Banks, schools and the stock market were shut for the second working day. Long lines formed outside bakeries as people tried to replenish their stores of bread, the main source of sustenance for most Egyptians.
Barbed wire sealed off the main road to Tahrir Square, a central downtown plaza that demonstrators have occupied since Friday, turning it into the national focal point of calls for the ouster of Mubarak, whom they blame for widespread poverty, inflation and official indifference and brutality during his 30 years in power.
Thousands of people had gathered into the square by early morning. Many slept sprawled on the grass or in colorful tents. Others were filtering into the square in the early morning.
Police and garbage collectors appeared on the streets of Cairo and subway stations reopened after soldiers and neighborhood watch groups armed with clubs and machetes kept the peace in many districts overnight.

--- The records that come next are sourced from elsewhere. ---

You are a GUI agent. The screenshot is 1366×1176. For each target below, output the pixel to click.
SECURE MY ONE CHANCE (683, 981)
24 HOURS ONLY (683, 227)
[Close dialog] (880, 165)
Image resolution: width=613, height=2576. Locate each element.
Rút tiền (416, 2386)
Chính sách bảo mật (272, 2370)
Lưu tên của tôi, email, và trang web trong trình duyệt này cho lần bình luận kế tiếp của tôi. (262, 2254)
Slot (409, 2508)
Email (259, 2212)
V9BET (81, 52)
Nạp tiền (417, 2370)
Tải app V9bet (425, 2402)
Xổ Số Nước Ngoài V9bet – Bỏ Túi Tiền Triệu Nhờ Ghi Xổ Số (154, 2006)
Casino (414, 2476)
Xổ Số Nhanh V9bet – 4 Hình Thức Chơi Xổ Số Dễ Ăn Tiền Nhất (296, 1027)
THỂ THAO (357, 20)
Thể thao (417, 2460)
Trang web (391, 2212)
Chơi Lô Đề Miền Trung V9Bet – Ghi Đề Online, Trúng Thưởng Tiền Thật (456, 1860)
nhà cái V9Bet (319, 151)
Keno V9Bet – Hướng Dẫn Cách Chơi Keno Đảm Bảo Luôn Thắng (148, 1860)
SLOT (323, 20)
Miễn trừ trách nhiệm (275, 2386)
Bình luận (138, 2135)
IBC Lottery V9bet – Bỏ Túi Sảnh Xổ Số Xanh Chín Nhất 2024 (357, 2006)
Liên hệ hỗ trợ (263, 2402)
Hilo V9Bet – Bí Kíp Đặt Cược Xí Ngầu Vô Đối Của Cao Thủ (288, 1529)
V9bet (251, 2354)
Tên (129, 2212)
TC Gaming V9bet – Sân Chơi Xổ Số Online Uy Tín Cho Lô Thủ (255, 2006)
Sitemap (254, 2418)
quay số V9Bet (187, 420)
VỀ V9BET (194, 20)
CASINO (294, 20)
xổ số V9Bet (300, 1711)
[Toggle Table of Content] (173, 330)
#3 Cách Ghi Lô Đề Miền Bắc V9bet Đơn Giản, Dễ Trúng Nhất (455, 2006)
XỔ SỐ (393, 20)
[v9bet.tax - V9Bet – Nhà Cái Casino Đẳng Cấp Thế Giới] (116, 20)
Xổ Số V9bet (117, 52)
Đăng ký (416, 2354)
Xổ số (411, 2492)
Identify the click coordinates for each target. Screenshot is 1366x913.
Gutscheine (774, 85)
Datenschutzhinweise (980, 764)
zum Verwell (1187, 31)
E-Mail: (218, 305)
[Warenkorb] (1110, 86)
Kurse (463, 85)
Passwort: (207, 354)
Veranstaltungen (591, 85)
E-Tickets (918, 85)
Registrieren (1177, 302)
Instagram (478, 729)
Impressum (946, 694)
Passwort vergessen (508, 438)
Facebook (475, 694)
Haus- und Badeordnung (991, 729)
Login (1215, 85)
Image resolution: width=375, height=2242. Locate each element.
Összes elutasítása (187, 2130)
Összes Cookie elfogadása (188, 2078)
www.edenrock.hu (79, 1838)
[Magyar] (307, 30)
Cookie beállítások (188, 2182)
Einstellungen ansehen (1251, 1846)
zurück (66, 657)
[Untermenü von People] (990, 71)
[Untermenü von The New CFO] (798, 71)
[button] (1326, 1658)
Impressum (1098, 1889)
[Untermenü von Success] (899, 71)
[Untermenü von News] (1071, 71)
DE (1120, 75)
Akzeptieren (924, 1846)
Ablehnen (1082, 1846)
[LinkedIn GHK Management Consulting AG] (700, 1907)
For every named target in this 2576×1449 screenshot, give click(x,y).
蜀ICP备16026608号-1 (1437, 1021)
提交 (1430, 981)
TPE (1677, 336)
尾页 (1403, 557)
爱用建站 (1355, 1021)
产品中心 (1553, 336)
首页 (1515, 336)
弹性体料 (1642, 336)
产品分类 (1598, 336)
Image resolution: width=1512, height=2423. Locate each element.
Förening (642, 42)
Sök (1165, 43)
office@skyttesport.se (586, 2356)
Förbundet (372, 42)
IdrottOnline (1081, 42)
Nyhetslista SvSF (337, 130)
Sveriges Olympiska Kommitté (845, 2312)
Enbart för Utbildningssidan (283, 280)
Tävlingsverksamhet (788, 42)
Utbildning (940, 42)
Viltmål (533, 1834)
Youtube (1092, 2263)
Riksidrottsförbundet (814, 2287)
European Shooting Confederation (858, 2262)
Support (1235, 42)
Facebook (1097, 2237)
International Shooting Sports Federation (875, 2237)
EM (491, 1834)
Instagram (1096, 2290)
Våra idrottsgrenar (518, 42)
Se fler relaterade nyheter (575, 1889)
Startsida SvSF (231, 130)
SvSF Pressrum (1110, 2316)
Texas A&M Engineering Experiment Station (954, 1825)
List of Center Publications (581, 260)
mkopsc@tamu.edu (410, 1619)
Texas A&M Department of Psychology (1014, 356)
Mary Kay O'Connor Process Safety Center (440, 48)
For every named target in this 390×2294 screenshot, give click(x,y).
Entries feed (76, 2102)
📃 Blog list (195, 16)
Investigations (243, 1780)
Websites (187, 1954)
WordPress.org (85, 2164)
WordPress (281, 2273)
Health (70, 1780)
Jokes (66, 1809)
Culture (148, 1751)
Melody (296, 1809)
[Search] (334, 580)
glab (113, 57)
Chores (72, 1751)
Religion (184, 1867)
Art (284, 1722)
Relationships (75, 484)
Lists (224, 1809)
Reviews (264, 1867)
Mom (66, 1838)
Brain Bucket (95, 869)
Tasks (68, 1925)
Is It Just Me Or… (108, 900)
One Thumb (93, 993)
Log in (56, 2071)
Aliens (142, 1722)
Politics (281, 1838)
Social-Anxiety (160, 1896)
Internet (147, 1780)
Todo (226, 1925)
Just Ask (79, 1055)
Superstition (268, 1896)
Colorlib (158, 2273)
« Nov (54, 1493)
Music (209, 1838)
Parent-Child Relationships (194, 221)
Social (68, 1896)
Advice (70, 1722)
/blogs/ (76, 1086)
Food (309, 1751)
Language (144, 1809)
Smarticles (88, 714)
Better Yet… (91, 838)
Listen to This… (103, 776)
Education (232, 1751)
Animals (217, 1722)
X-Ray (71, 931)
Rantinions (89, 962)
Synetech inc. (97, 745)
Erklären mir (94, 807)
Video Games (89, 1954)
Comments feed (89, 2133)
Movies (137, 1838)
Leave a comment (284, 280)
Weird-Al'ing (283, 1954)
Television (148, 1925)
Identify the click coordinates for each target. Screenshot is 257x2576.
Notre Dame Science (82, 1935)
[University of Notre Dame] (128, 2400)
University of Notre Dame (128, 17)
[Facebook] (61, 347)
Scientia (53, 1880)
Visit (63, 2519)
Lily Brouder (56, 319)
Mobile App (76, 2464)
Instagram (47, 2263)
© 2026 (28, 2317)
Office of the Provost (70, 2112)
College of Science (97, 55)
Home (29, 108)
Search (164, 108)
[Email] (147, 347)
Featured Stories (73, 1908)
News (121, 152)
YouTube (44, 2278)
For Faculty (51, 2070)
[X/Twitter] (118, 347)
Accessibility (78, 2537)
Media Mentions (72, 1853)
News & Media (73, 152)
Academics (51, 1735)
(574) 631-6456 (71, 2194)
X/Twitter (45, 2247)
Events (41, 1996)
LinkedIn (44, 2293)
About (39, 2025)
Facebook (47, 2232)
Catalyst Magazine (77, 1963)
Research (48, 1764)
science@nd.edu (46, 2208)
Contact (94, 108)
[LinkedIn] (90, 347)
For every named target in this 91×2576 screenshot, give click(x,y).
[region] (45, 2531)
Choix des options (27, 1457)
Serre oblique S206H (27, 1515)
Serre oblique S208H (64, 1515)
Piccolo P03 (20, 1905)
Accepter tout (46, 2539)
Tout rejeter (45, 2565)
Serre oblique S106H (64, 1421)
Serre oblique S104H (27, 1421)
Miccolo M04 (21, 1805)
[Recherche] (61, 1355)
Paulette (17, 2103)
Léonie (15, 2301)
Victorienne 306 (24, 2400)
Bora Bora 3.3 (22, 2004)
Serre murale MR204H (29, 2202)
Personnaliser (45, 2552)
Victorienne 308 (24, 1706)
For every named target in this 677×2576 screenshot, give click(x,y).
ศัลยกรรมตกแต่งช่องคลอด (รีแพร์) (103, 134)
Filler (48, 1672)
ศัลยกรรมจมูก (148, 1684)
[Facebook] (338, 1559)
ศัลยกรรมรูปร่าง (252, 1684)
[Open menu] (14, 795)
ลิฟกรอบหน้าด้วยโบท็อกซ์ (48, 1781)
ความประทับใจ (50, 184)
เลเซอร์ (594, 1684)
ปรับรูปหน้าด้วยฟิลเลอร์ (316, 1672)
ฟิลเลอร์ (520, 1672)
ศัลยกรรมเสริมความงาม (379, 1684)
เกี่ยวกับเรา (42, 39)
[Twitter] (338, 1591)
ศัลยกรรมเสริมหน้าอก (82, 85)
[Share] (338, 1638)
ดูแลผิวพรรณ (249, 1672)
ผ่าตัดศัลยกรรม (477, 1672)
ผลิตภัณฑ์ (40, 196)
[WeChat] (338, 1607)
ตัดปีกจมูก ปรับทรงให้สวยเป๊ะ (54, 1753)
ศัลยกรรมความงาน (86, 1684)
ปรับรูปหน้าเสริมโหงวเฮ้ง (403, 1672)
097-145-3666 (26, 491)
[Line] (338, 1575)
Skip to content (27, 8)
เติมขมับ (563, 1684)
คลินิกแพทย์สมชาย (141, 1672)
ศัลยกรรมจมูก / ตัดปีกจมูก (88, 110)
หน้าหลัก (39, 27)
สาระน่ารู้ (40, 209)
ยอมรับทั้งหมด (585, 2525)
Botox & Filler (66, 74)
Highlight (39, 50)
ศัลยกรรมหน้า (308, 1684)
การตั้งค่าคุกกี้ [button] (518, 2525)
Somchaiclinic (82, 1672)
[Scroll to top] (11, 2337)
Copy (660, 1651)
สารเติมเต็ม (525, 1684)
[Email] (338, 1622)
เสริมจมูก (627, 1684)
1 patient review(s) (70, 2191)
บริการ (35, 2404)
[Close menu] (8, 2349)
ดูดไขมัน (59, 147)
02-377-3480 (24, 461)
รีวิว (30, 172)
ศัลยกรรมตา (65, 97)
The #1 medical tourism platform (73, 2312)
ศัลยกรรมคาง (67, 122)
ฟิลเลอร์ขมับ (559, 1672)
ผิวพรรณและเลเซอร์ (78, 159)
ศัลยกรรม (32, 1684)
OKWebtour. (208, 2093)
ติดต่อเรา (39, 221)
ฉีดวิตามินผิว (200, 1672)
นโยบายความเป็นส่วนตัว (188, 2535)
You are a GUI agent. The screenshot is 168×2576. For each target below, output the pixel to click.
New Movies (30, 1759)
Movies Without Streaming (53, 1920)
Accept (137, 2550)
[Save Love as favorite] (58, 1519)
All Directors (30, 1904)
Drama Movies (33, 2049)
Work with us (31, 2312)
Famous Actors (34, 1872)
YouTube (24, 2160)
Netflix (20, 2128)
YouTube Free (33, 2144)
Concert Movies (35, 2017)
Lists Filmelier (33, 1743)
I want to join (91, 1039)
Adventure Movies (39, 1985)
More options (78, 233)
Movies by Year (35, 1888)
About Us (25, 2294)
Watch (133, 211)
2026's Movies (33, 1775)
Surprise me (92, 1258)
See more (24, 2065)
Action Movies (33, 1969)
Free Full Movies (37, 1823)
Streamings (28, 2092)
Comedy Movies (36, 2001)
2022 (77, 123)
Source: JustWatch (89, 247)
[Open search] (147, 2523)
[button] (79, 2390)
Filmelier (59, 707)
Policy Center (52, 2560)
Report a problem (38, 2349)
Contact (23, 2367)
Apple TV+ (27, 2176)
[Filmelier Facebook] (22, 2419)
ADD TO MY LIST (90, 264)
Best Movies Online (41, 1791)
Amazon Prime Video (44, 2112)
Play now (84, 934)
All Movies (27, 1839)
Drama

One group fended off a band of robbers who tried to break in and steal antiquities from the warehouse of the famed Karnak Temple on the east bank of the Nile in the ancient southern city of Luxor.
The locals clashed with the attackers who arrived at the temple carrying guns and knives in two cars around 3 a.m, and arrested five of them, said neighborhood protection committee member Ezz el-Shafei.
The locals handed the five men to the army, which has posted a handful of soldiers at the vast temple's entrance.
Some 30 to 40 representatives of groups that have protested against Mubarak were meeting to discuss their strategy and plan the post-Mubarak era, said Abouel Elaa Maadi, a representative of al-Wasat, a moderate breakaway faction of the Muslim Brotherhood.
The meeting excluded the legal opposition parties that had been allowed to operate under Mubarak, Maadi said.
A leading Muslim Brotherhood official told The Associated Press that his group has not decided whom to back as head of the committee, but if the members agree on naming ElBaradei as the head of the committee, "this is fine."
"We didn't deputize anybody because we don't want anybody to be solely in charge," Saad el-Katatni said.
The outlawed Muslim Brotherhood is Egypt's largest opposition movement.
Its support base comes in large part from its elaborate network of social, medical and education services. It made a suprisingly strong showing in parliamentary elections in 2005, winning 20 percent of the legislature's seats, but it failed to win a single seat in elections held late last year and are widely throught to have been rigged in favor of Mubarak's ruling party.
Mubarak, a former air force commander in office since 1981, is known to have zero tolerance for Islamists in politics, whether they are militants or moderates, and it remains highly unlikely that he would allow his government to engage in any dialogue with the Brotherhood.